Estas coisas aconteciam de forma muito subtil e antes de saber rotular a situação, era o terror.
Lembro-me de uma situação específica com dois irmãos que foram abusados sexualmente e fiquei a saber.
Eu sofri demasiado com a situação. E demasiado porquê? Porque eu culpava-me de não ter percebido os sinais mais cedo, pela justiça que é demasiado lenta a intervir, pelo facto de eles regressarem a casa, onde estava o abusador.
A Andi, ajudou-me muito na identificação desse complexo e chamou-me muito a atenção sobre o assunto.
Primeiramente para o facto de ser pecado!
Sim, porque estava a tentar usurpar o papel de Deus. Indirectamente dizia "Deus, tu não És bom o suficiente para ser Deus, deixa-me tratar eu disso"
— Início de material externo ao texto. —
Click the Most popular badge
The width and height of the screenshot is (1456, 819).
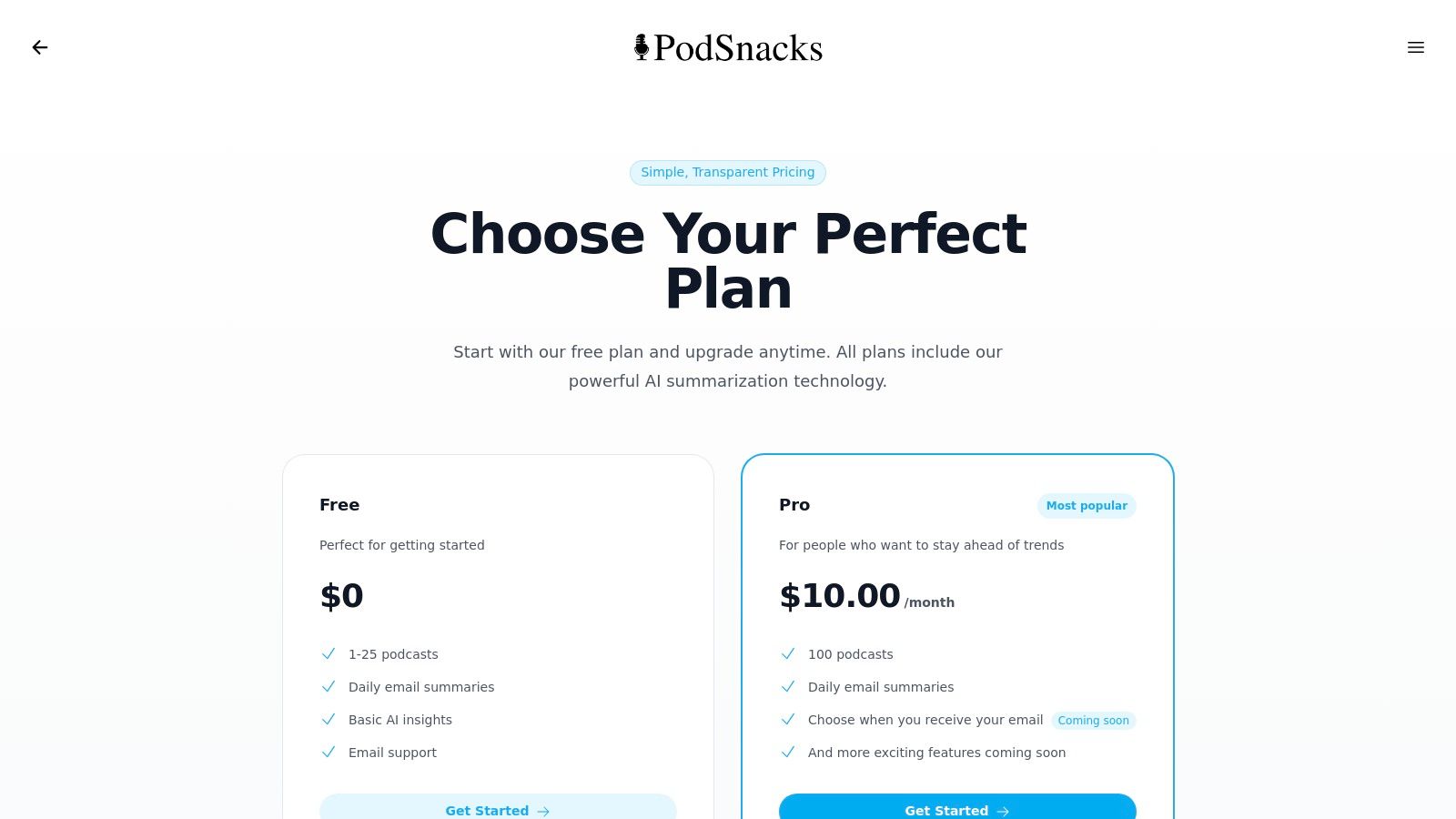point(1087,506)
Segundo porque eu não tinha de carregar o peso do mundo. Eu não tinha nada que me culpar.
Terceiro porque eu não podia tirar o lugar de Deus na vida e circunstâncias das pessoas (especialmente dos meus irmãos mais novos). Da mesma forma que eu aprendi algumas coisas com o sofrimento, eles também têm de aprender assim. Eu não posso proteger as pessoas de Deus, da vida, das coisas...
Outra coisa sobre este capítulo é que me fez lembrar os anos de farizeísmo, de ateísmo disfarçado.
Período esse dos meus 14 aos 18 anos (idade da minha real conversão).
Foram anos muito negros, em que desacreditei de Deus a sério.
Deus era apenas uma figura que, se existia, estava demasiado ocupado para se preocupar comigo e com a minha família.
Deus era uma pessoa que não tinha qualquer relevância para mim, mas que era bom para eu parecer uma miúda fixe. Fixe porquê? Porque podia dizer às pessoas que era cristã e olhá-las de cima a baixo porque eram todas moralmente inferiores a mim. Afinal eu era cristã...
Deus também era necessária para manter-me ocupada ao domingo, assim era menos um dia...

Lembro-me de estar na EBD e não acreditar numa palavra que ensinava, orava porque queria impressionar, conhecia os cantos à bíblia porque era assistente/ professora de EBD e tinha de ganhar os concursos de destreza bíblica...
E isso aconteceu devido à morte do meu tio João (ele era o meu melhor amigo... uma das pessoas que mais amava e respeitava), quando tinha 12 anos e a um episódio específico, numa noite específica, quando tinha 14 anos...
Nesse dia, eu senti mesmo que Deus não era nada daquilo que me tentavam incutir na igreja... afinal onde é que ele esteve ou porquê que ele não impediu que as coisas acontecessem??
Hoje, ao olhar para trás, percebo o amor de Deus mesmo nessa noite, pela ajuda da minha mãe, pelo amor da Tatiana naquela manhã seguinte, na escola.
(Aliás, a Tatiana foi das primeiras pessoas a demonstrar-me como é ser amiga a sério! Esse é um dos motivos pelo qual amo-te e nunca te esqueço, Tatxi)
E mais: Deus até transformou essas memórias! Já não tenho pesadelos com esses flashes. Dói, mas já não mata e sei que irá chegar o dia em que não irá doer mais, vai ser apenas a minha "cicatriz de guerra". Uma das mais bonitas que alguma vez terei.